The guitarist and singer Amadou Bagayoko of the Malian music duo Amadou & Mariam has died aged 70 after an illness, his family said, paying tribute to the Grammy-nominated blind musician.
Amadou and his wife, Mariam Doumbia, formed a group whose blend of traditional Malian music with rock guitars and western blues sold millions of albums across the world.
Among other achievements the couple, who met at the institute for the young blind in the Malian capital, Bamako, composed the official song for the 2006 football World Cup in Germany and played at the closing ceremony concert for the 2024 Olympic Games in Paris.
“He had been ill for a while,” Amadou’s son-in-law Youssouf Fadiga told Agence-France Presse.
Their France-based manager, Yannick Tardy, who had spoken to Mariam by phone, said Amadou had been taken to a clinic after feeling fatigue, and had died later that day.
Confirming the musician’s death to AFP, the Malian culture minister, Mamou Daffé, said he felt “dismay” at the loss.
After meeting in 1976, when Amadou was 21 and Mariam 18, the pair discovered they had similar tastes in music.
They began touring together from the 1980s, mixing traditional west African instruments such as the kora and balafon with the Pink Floyd and James Brown records from their youth.
They sang songs to raise awareness of the problems facing their peers living with blindness and disabilities.
A few decades later their 2004 album, Dimanche à Bamako (Sunday in Bamako), brought them worldwide success backed up by the title track.
Amadou and Mariam became one of Africa’s best-selling pairs, playing alongside the likes of Damon Albarn of Blur and Gorillaz and the Pink Floyd guitarist David Gilmour – a childhood idol.
They played at festivals including Glastonbury, shared bills with Coldplay, U2 and Stevie Wonder and played for Barack Obama at the concert marking the US president’s Nobel Peace prize award.
“There were many musicians, many artists there.
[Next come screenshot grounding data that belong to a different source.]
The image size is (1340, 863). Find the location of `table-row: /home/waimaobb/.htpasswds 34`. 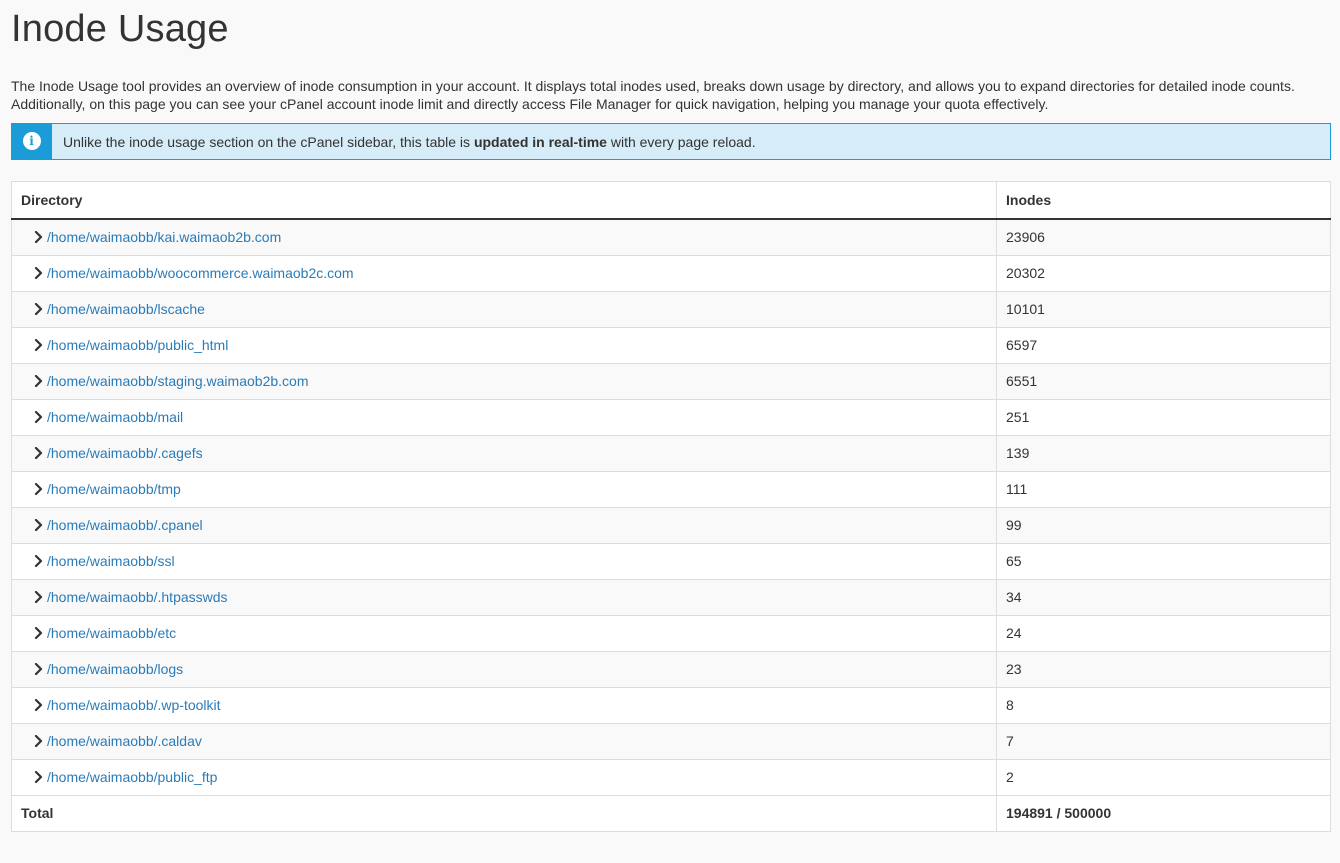

table-row: /home/waimaobb/.htpasswds 34 is located at coordinates (671, 597). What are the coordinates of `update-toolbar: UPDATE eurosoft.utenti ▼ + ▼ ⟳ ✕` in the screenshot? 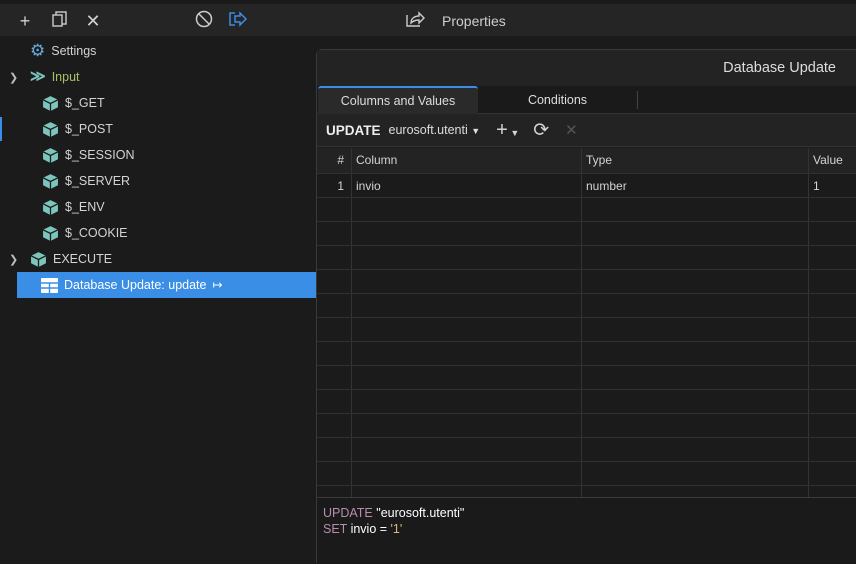 It's located at (586, 130).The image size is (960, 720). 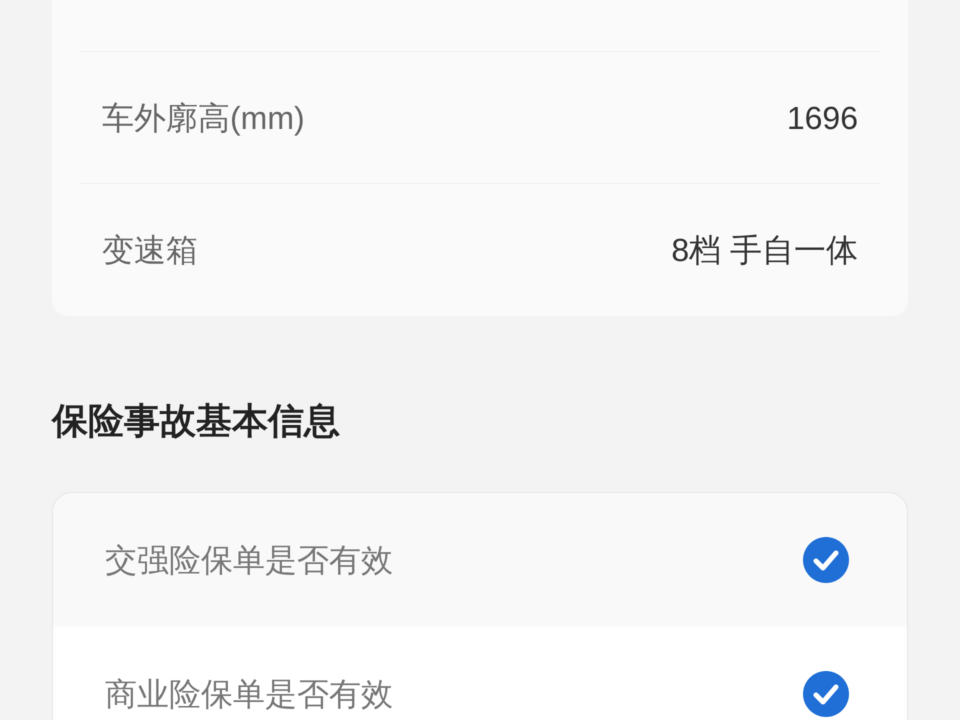 What do you see at coordinates (150, 250) in the screenshot?
I see `spec-label: 变速箱` at bounding box center [150, 250].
And Barack Obama came to meet us,” Amadou told AFP in a 2024 interview.
“We talked a bit. Barack Obama told us that he liked our music. Malian music, too. We were very, very happy,” Mariam added.
Besides a Grammy nomination in 2010, Amadou & Mariam won prizes at the BBC radio awards and France’s Victoires de la Musique.
Amadou Bagayoko is survived by three children.